Sir Alex Ferguson is chewing gum in his technical area when the ball comes spinning out of the sky towards him.
With a touch he kills it and rolls it back down the line with his right foot. It draws a murmur of appreciation and a couple of gasps from Tottenham fans who sit close to the benches at White Hart Lane.
Ferguson turns to give them a little nod and half a smile, then says: ‘Not bad, eh? Don’t worry, I’ll never lose it.’
The same could be said of his team. Shorn of the services of two of the world’s finest attackers in the summer, embarrassed at Burnley in their second league game of the season and a goal down within a minute at Tottenham on Saturday.
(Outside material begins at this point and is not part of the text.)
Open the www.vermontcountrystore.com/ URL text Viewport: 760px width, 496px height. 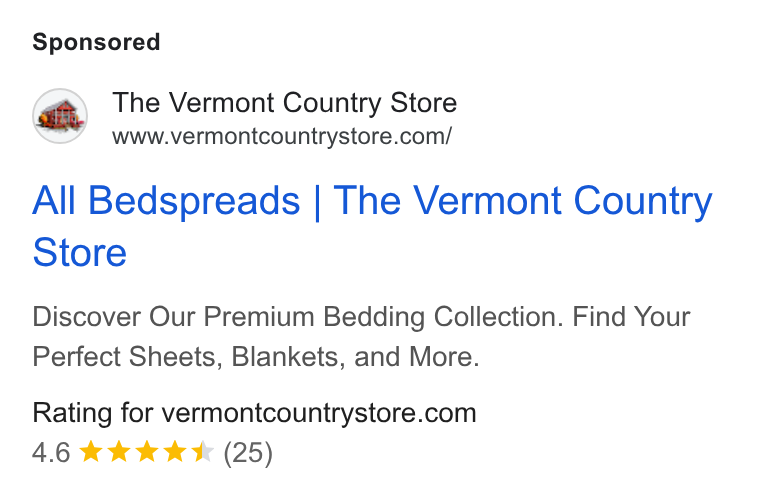[x=282, y=136]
No sweat. Even when Paul Scholes was sent off, leaving them to play half an hour with 10 men, United had things under control.
Just like their manager. Tottenham boss Harry Redknapp said: ‘People had started to write them off, saying Chelsea were going to win the title.
‘But United are going to be bang in there. There’s always movement and three or four options every time they get the ball.
'Someone’s popping off, Berbatov’s coming short, Rooney’s pulling into a position, the wide man’s coming off the line into holes. It’s fantastic.That’s what the top teams do.’
This United performance was delivered like a statement. Drafted for those who dared to doubt or those who think titles are won in September.
Or those wondering if the established order is under threat from Spurs and Manchester City. Or for City themselves, due at Old Trafford on Sunday.
Maybe it was a series of personal statements. There was revenge in the eyes of Patrice Evra, as he nullified the threat of Aaron Lennon, the in-form winger who had terrorised him in last year’s Carling Cup final.
Anderson, not selected since the defeat at Turf Moor, scored his first United goal and flourished against a Spurs midfield unit which included the creative luxuries of Lennon and Robbie Keane but missed Luka Modric.